# Extrait fourni

C’est dur d’envisager une vie quand ton domicile est en train d’être bombardé et que tes camarades sont violés, massacrés. J’ai eu du mal à m’adapter parce que j’avais presque honte d’être en sécurité. Tout ceux qui ont fui un jour connaissent ce sentiment. J’essaie de faire le plus de choses possibles dans la journée, même si c’est un peu difficile de trouver du travail. J’ai l’avantage de parler français mais cela reste quand même difficile. J’essaie de travailler à une forme d’opposition culturelle ici à Paris. Il manque un discours fort de la part des artistes russes dans le monde, peu condamnent les crimes de leur pays. Il faudrait qu’ils refusent de rester des citoyens russes au vu de ce qui se passe. J’ai lu quelque part "Burn your passport or your art" et cela me parait intéressant. Moi je boycotte tout ce qui vient de Russie, c’est une forme d’opposition depuis plusieurs années. Regarder un film russe quand on est ukrainien, c’est comme valoriser son agresseur.

# Consigne 1
Dans l'extrait sur l'exil, dans quelle ville la personne qui témoigne essaie-t-elle de travailler à une forme d'opposition culturelle ?
Cet extrait et les enregistrements n'ont aucun rapport entre eux.

# Données affichées
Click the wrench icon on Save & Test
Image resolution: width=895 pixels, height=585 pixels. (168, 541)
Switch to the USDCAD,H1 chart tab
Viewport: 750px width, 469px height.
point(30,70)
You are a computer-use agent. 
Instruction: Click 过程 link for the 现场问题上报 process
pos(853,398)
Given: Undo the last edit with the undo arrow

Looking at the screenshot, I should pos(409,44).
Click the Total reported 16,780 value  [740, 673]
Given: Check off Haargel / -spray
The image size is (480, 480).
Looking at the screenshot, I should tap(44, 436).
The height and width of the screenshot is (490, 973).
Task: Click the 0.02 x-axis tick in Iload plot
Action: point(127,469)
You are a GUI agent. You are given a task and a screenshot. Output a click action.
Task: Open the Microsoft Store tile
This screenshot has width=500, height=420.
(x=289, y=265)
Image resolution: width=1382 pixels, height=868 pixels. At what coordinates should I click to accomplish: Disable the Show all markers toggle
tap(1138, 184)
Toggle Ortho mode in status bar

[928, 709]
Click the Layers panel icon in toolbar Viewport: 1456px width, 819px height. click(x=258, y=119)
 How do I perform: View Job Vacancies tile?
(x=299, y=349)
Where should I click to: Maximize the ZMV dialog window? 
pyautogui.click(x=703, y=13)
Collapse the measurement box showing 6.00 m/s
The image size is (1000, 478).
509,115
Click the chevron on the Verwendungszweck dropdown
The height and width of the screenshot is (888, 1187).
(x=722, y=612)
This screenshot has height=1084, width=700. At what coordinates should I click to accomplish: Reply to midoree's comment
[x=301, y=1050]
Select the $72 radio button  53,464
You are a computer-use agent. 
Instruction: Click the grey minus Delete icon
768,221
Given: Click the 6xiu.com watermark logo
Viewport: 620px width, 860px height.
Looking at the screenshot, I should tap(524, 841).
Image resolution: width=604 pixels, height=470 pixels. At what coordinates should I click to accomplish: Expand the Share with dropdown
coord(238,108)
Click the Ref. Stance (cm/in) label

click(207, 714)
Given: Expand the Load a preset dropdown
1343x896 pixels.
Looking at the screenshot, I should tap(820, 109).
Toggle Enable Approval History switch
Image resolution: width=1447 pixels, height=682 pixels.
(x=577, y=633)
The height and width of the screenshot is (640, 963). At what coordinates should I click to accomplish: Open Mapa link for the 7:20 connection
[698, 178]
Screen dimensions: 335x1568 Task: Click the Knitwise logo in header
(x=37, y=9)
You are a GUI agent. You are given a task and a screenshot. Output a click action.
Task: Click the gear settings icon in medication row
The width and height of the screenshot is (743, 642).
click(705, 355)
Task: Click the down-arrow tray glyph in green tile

# Consigne 2
Modifiez les enregistrements de la ligne contenant « Image resolution: width=1382 » jusqu'à celle contenant « click(207, 714) », les deux incluses. Remplacez « dropdown » par « menu » sans rien changer d'autre, puis redonnez uniquement ces lignes.

# Réponse 1
À Paris.

# Réponse 2
Image resolution: width=1382 pixels, height=868 pixels. At what coordinates should I click to accomplish: Disable the Show all markers toggle
tap(1138, 184)
Toggle Ortho mode in status bar

[928, 709]
Click the Layers panel icon in toolbar Viewport: 1456px width, 819px height. click(x=258, y=119)
 How do I perform: View Job Vacancies tile?
(x=299, y=349)
Where should I click to: Maximize the ZMV dialog window? 
pyautogui.click(x=703, y=13)
Collapse the measurement box showing 6.00 m/s
The image size is (1000, 478).
509,115
Click the chevron on the Verwendungszweck menu
The height and width of the screenshot is (888, 1187).
(x=722, y=612)
This screenshot has height=1084, width=700. At what coordinates should I click to accomplish: Reply to midoree's comment
[x=301, y=1050]
Select the $72 radio button  53,464
You are a computer-use agent. 
Instruction: Click the grey minus Delete icon
768,221
Given: Click the 6xiu.com watermark logo
Viewport: 620px width, 860px height.
Looking at the screenshot, I should tap(524, 841).
Image resolution: width=604 pixels, height=470 pixels. At what coordinates should I click to accomplish: Expand the Share with menu
coord(238,108)
Click the Ref. Stance (cm/in) label

click(207, 714)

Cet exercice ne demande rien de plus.